“The Breath of Nature”: omaggio alla bellezza, invito alla consapevolezza nel libro del reporter Luca Bracali

Il fotografo e documentarista Luca Bracali presenta la sua tredicesima opera, Il Respiro della Natura (The Breath of Nature), composta di due volumi raccolti in un cofanetto, proposti nelle lingue italiano, inglese, francese e tedesco. Gli alberi e le piante sono il tema principale delle 250 fotografie, scattate in anni di esplorazioni in 141 paesi; vi è inoltre nel secondo volume un approfondimento sul vivaismo toscano, sulla sua tradizione e sulla sua fortuna nel mondo. Come in ogni sua opera, Bracali unisce alla bellezza delle fotografie l’impegno ecologista, presentando un apparato testuale di accompagnamento alle immagini in cui si mette in luce l’importanza vitale del nostro patrimonio forestale, e la necessità di preservarlo dalla deforestazione massiva, dall’inquinamento e dai cambiamenti climatici. Nel primo volume della raccolta, Un viaggio dall’Alaska allo Zambia, si ha la possibilità di attraversare il mondo in lungo e in largo e di scoprire l’unicità e la meraviglia del regno vegetale.

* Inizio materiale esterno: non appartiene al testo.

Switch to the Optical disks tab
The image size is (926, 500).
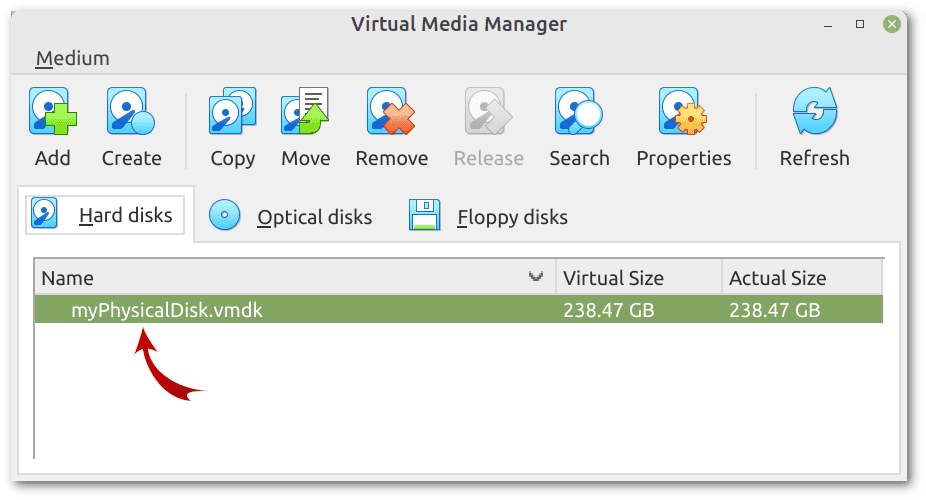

Alberi catturati nella luce calda del tramonto o riflessi in specchi d’acqua cristallini, piante cresciute nei luoghi più inospitali tra la sabbia del deserto o tra la neve, e di contorno un mondo che muta aspetto e colore, e che grida la propria identità, troppo spesso snaturata o distrutta dalla mano dell’uomo. Un viaggio che è bellezza, che è stupore e che è soprattutto consapevolezza, condotto da un artista ed esploratore che in tutta la sua vita ha testimoniato i danni purtroppo spesso irreparabili che l’essere umano ha arrecato all’ambiente.

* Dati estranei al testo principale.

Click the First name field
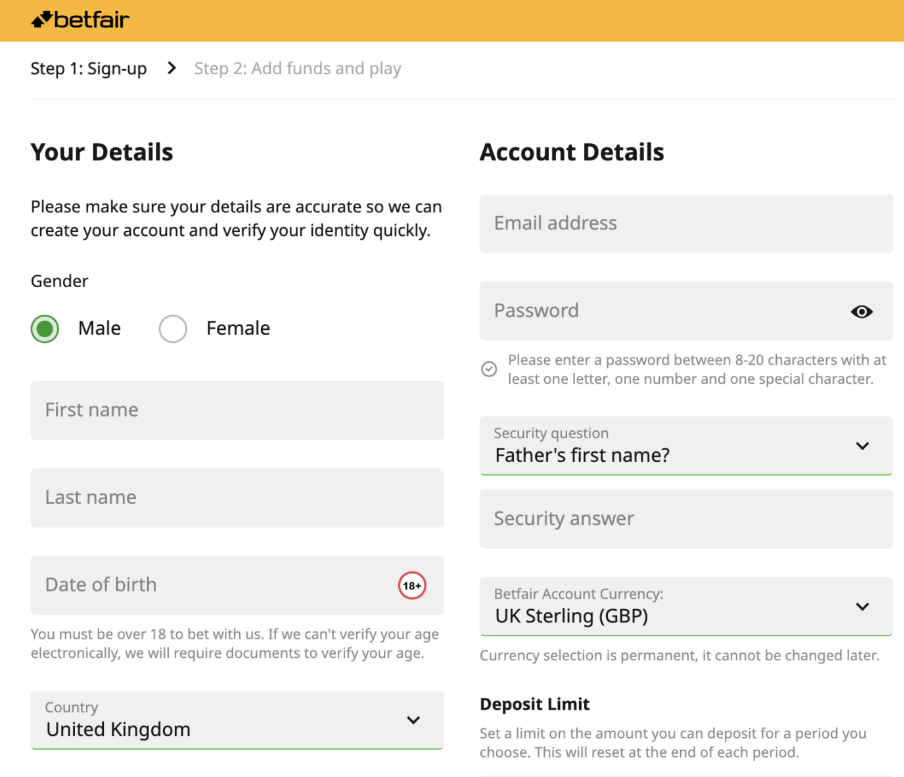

Una consapevolezza di essere in un momento di svolta cruciale, in cui si sta decidendo il destino del Pianeta Terra, ormai stremato dallo sfruttamento insensato delle sue risorse naturali e dagli interventi invasivi che stanno compromettendo il suo equilibrio. Ne Il Respiro della Natura il fotografo ricorda quanto quegli stessi alberi che vengono sradicati dalla loro terra per fini controversi e criminali siano la nostra fonte di vita più importante: è infatti grazie alle piante se l’aria che respiriamo non è satura di anidride carbonica ma ricca di ossigeno. Le foreste salvano letteralmente il nostro Pianeta ogni giorno, e ogni giorno l’essere umano, che ama sentirsi al vertice della catena alimentare ma che continua a comportarsi come l’ultimo degli inetti, persevera nella sua consapevole distruzione di tutto ciò che di buono gli è stato affidato, affinché possa consegnarlo in salute alle generazioni future. Luca Bracali restituisce una parte di questa bontà agli occhi di chi vuole capire, di chi vuole proteggere, di chi vuole lottare per un mondo migliore.